COLOMBIA: Coca-Cola sued over death squad link

August 15, 2001
Issue 

BY SEAN HEALY

Giant US soft drink company Coca-Cola is being sued in a US federal court for allegedly collaborating with death squads to kill, threaten and intimidate workers at Coca-Cola bottling plants in Colombia.

The suit was filed on July 20 by plaintiffs including Sinaltrainal, a Colombian union representing 2,300 food workers including 500 bottling plant employees, and the estate of Isidro Segundo Gil, a union leader shot to death in 1996 at the entrance to a bottling plant in the northern town of Carepa.

The plaintiffs have the backing of the United Steelworkers of America and the International Labor Rights Fund and are seeking $500 million in damages. The claim names Coca-Cola as a defendant because the US-based company "exercises considerable control" over the bottling companies and benefited from their repression of unionists, according to lawyers for the union.

The company denies the allegations.

"We vigorously deny wrongdoing regarding human rights in Colombia or anywhere else", said Rafael Fernandez Quiros, the manager for international public affairs for Coca-Cola. "Neither Coca-Cola or its Colombian subsidiary owns or operates any bottling plants in Colombia."

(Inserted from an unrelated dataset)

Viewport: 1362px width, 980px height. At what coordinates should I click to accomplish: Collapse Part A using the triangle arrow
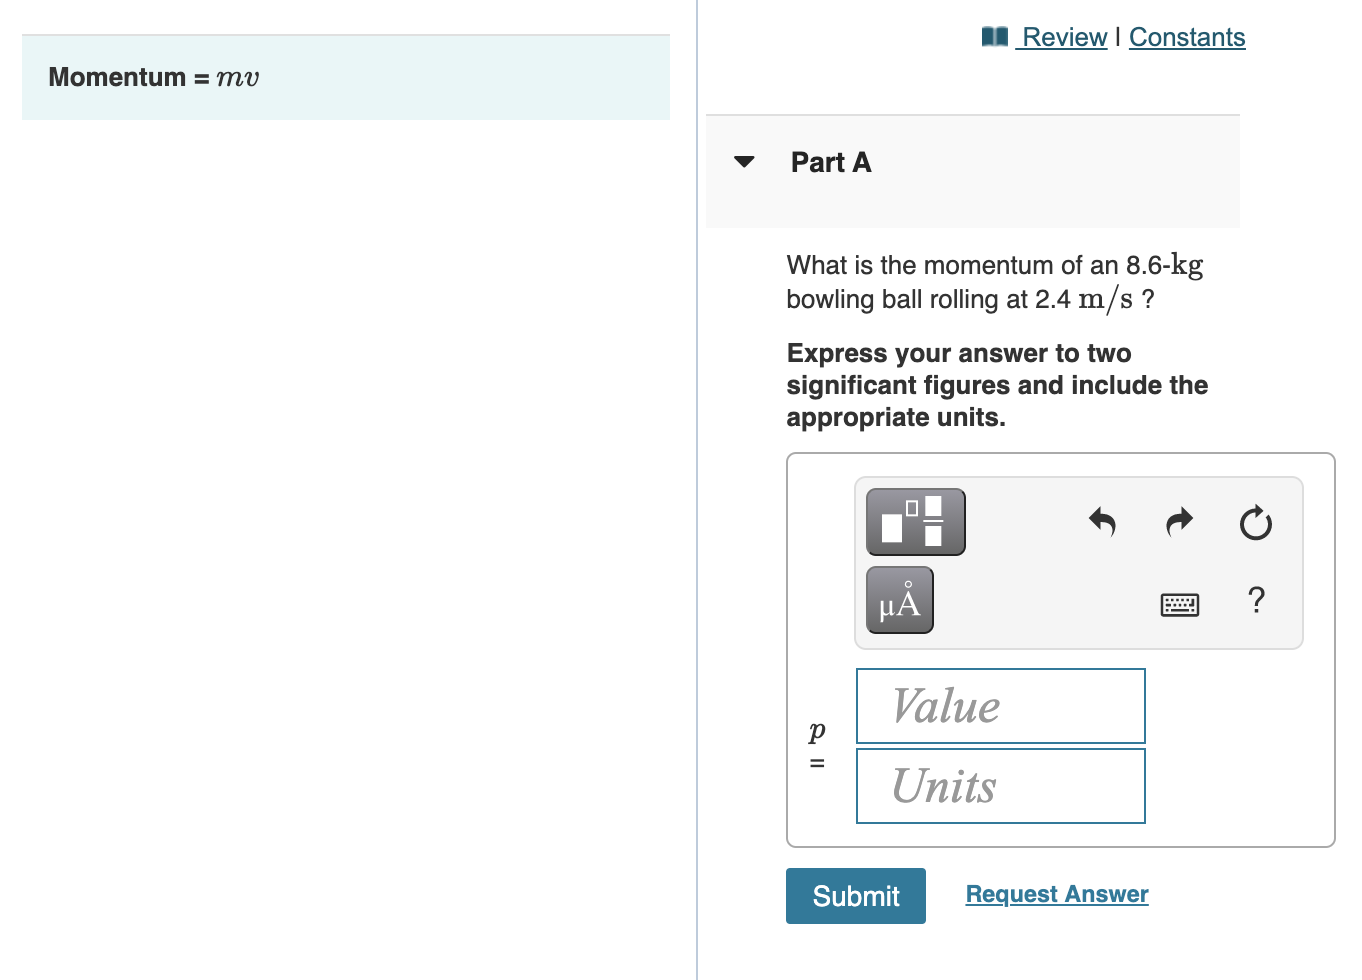pos(744,162)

Also named as defendants are Panamerican Beverages, a Miami company which is the largest soft drink bottler in Latin America, and Bebidas y Alimentos, a bottling plant in Colombia.

The plaintiffs' attorney Daniel Kovalik dismissed Coca-Cola's attempts to distance itself from its affiliates, pointing out that under the terms of its contracts, the company constantly supervises and inspects the plants it works with.

"It's inconceivable that they didn't know about it," Kovalik said. "They even control the type of uniforms the workers wear."

Of every five trade unionists murdered in the world, three are Colombian, the suit claims. More than 50 trade union leaders have been killed so far this year and more than 1500 in the past 10 years.

Sinaltrainal claims that five of its members working in Coca-Cola bottling plants have been killed since 1994.

Oscar Dario Soto Polo, an employee and union official at a Coca-Cola bottling plant in Monertia, was gunned down on June 21, while walking in the street with his youngest daughter. At the time, he had been involved in negotiations over proposals to provide security to trade unionists under threat from death squads.

The lawsuit also gives details of alleged paramilitary operations at the Bebidas y Alimentos bottling plant in the town of Carepa, which operates under contract for Coca-Cola.

Two Sinaltrainal members, Jose David and Luis Granado, were murdered in 1994. The union lawsuit alleges that the killings were carried out by paramilitary forces, which then presented the rest of the workforce with an ultimatum either to resign from the union or flee Carepa.

The management of Bebidas y Alimentos permitted these paramilitary forces to appear within the plant to deliver this message to union members and leaders, the lawsuit alleges.

When the union elected a new board, management hired paramilitaries to work in the sales and production departments. They carried out a campaign of intimidation that included death threats against specific board members and culminated in the murder inside the plant of Isidro Segundo Gil in December 1996.

At Panamco's Coca-Cola plant in Bucaramanga, the plaintiffs allege that five members of the local union executive board were falsely accused in 1996 of planting a bomb on the premises during a labour dispute, were badly beaten by local police, and incarcerated in terrible conditions for six months before the regional prosecutor found that the charges were groundless and ordered them released.

At Panamco's Cucata and Barrancabermeja plants, the local union officials have been forced into hiding after receiving death threats from paramilitaries beginning in 1999, in connection with their union work.

In Barrancabermeja, plant management has openly collaborated with and supported the paramilitaries, according to the complaint.

In each case, the union repeatedly asked Coca-Cola Colombia and the bottling company's management for protection. "Coke did nothing", said Kovalik.

In all these cases, according to Terry Collingsworth, the International Labor Rights Fund's chief attorney, the bottlers effectively acted as Coca-Cola's agent, due to the degree of control the soft drink company exercised over their operations under the standard bottling contract.

"We are confident that if any of these plants make a mistake in applying Coca-Cola's formula or in delivering Coke, they would be there to correct it", said Kovalik. "But in cases where they kill union leaders, they do nothing."

The case is being brought just as the US Congress considers a request by President George W Bush to add some $400 million in economic and military aid to $1.3 billion already approved for Plan Colombia, an effort to help government forces crush an armed insurgency in large parts of the country.